In May 1944, 40,000 Polish soldiers attacked and captured the hilltops of Monte Cassino, bringing to a close the largest, bloodiest battle fought by the western Allies in the Second World War. Days later the Allied armies marched into Rome seizing the first Axis capital. No-one in 1939 could have foreseen an entire Polish Corps engaged on the Italian Front. Most had been held prisoner in the USSR following Polands defeat and their release by Stalin was only achieved through the intense negotiations of British and Polish politicians generals, notably Sikorski and Anders,. The Polish Army was evacuated to Iran in 1942 and subsequently incorporated into the British Army as the Polish II Corps. Their ultimate post-war fate was shamefully ignored until too late. This book, which charts the extraordinary wartime story of the exiled Polish Army in the east, makes extensive use of undiscovered archive material. It reveals in depth the relations between the British and Polish General Staffs and the never ending hardships of the Polish soldiers.
Martin Williams was born in Plymouth and educated at the University of Gloucestershire graduating in Landscape Architecture. He has spent the last fifteen years at sea as a Deck Officer in the Merchant Navy where he lived and worked with a great variety of characters from around the world. The tales from the Polish crews inspired him to find out more concerning past relations between Britain and Poland. Upon uncovering aspects of the Polish II Corps he began to explore their history in depth, and this book is the culmination of nine years work.
A very solid and easy-to-follow war history. I wanted to learn more about my grandfather, who served in the 5th Carpathian Rifle Battalion after being deported to Siberia from Lwów.
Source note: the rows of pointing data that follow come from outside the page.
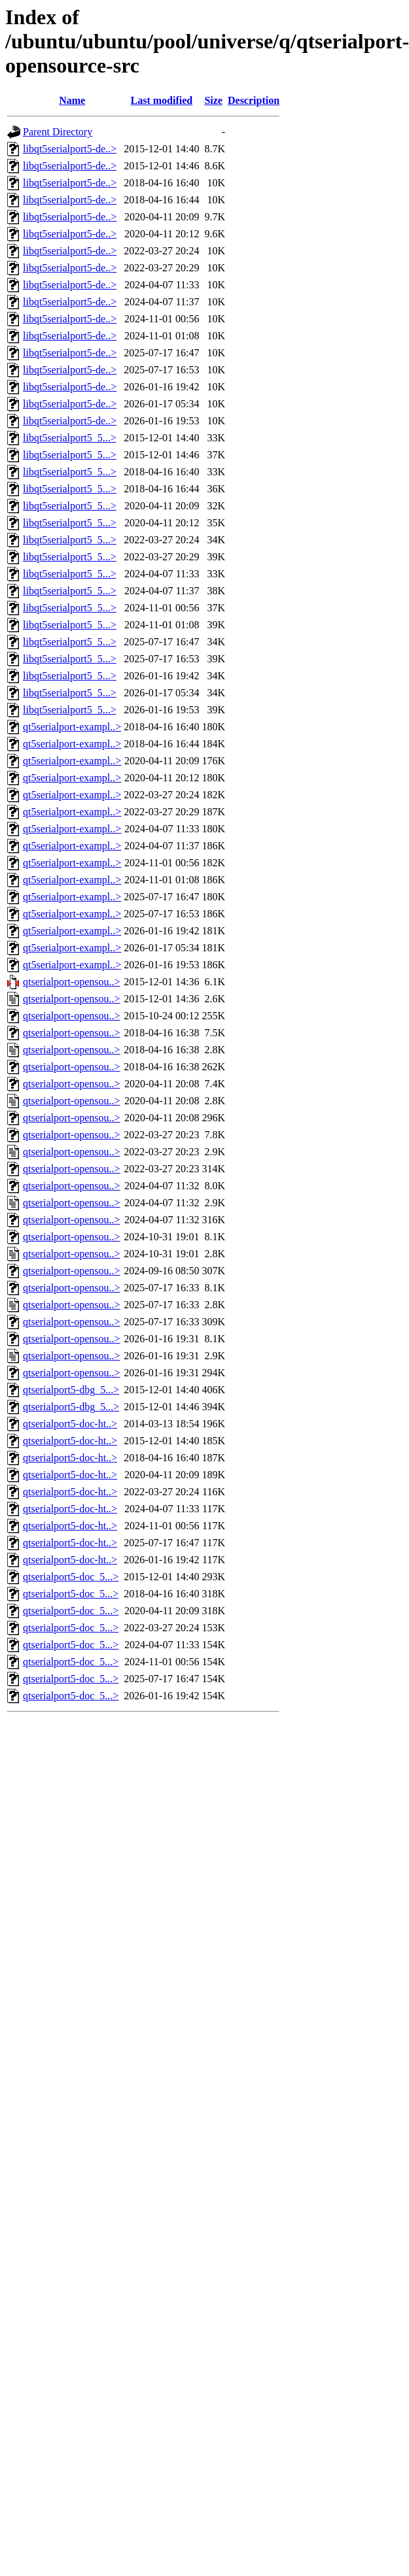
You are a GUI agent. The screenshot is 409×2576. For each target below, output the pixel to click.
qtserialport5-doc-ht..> (70, 1423)
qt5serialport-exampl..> (72, 726)
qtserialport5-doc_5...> (70, 1576)
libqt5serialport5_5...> (69, 437)
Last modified (162, 100)
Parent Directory (57, 131)
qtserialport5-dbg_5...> (71, 1389)
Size (213, 100)
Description (253, 100)
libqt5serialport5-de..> (69, 148)
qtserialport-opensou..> (71, 981)
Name (72, 100)
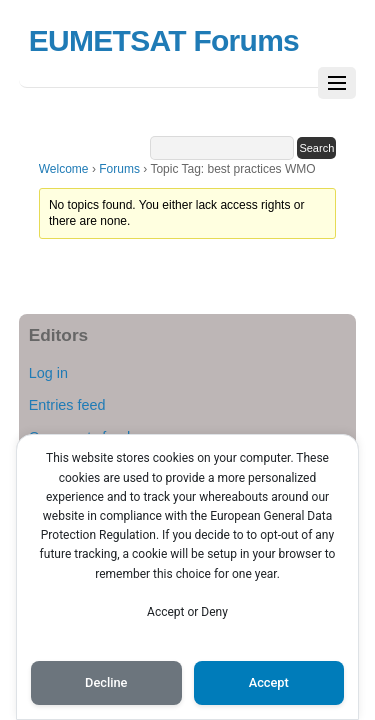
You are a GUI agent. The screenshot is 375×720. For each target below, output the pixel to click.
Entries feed (67, 405)
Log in (48, 373)
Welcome (64, 169)
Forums (119, 169)
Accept (269, 682)
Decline (106, 682)
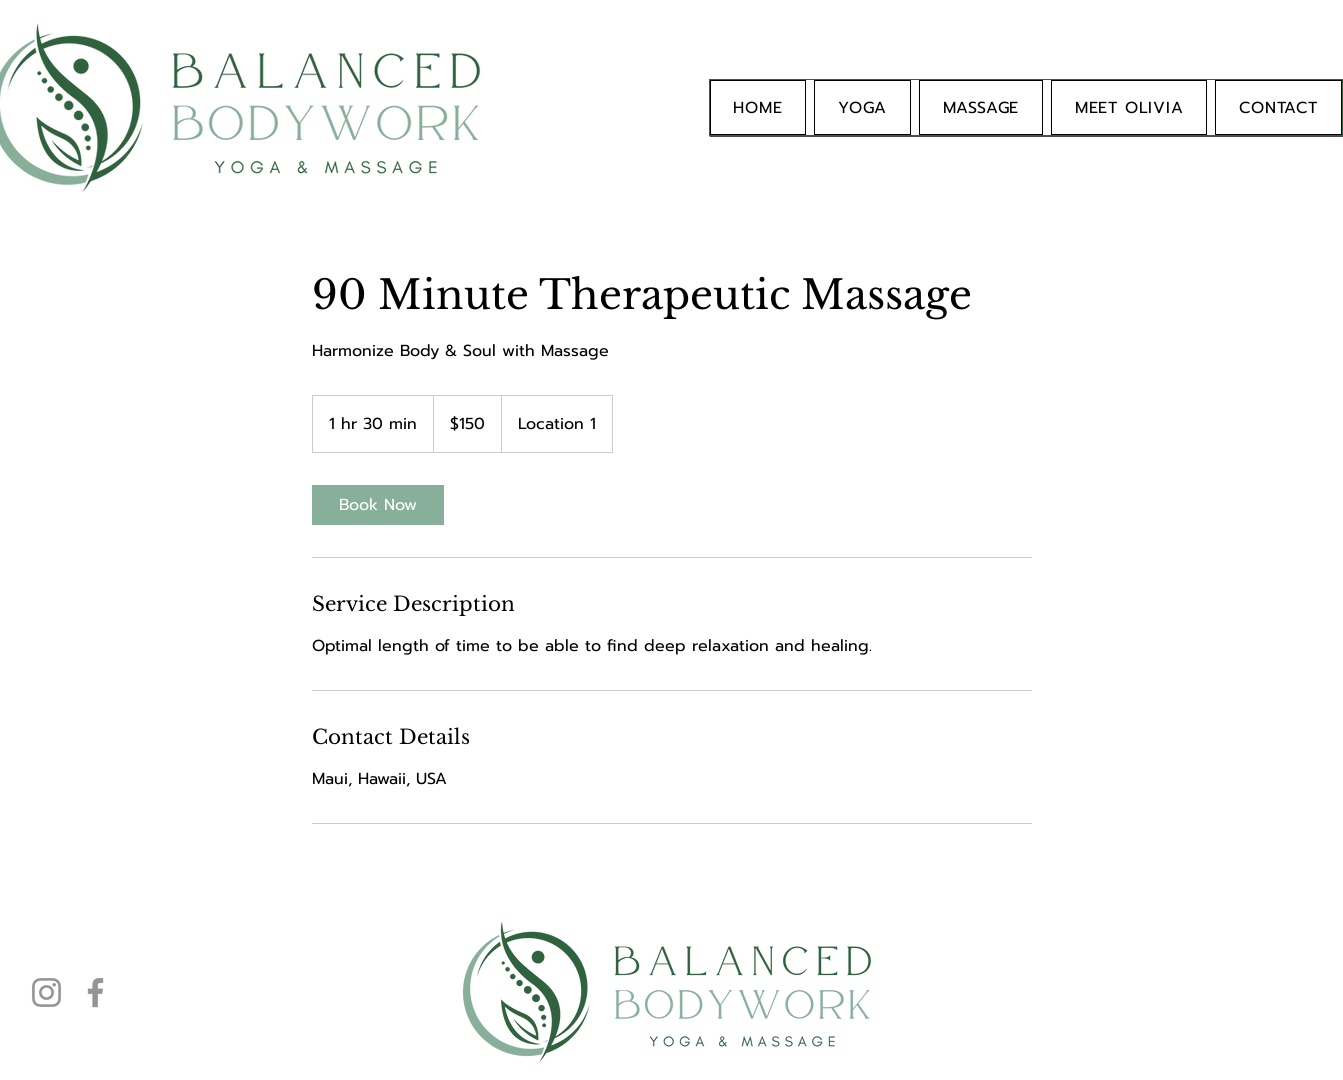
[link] (378, 505)
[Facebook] (95, 992)
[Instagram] (46, 992)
Although there wasn't much information about his specific battalion's movements at Monte Cassino, the record of their exploits at Piedmonte brought me to tears-- this coupled with an old photograph in my possession of an utterly destroyed tank, with his handwriting on the back reading "below piedmonte" in chicken-scratch Polish.
I'm utterly humbled and horrified to catch a glimpse of what he went through, and the echoing trauma of alcoholism in my family has new context. War is terrible. I'm so lucky to be here.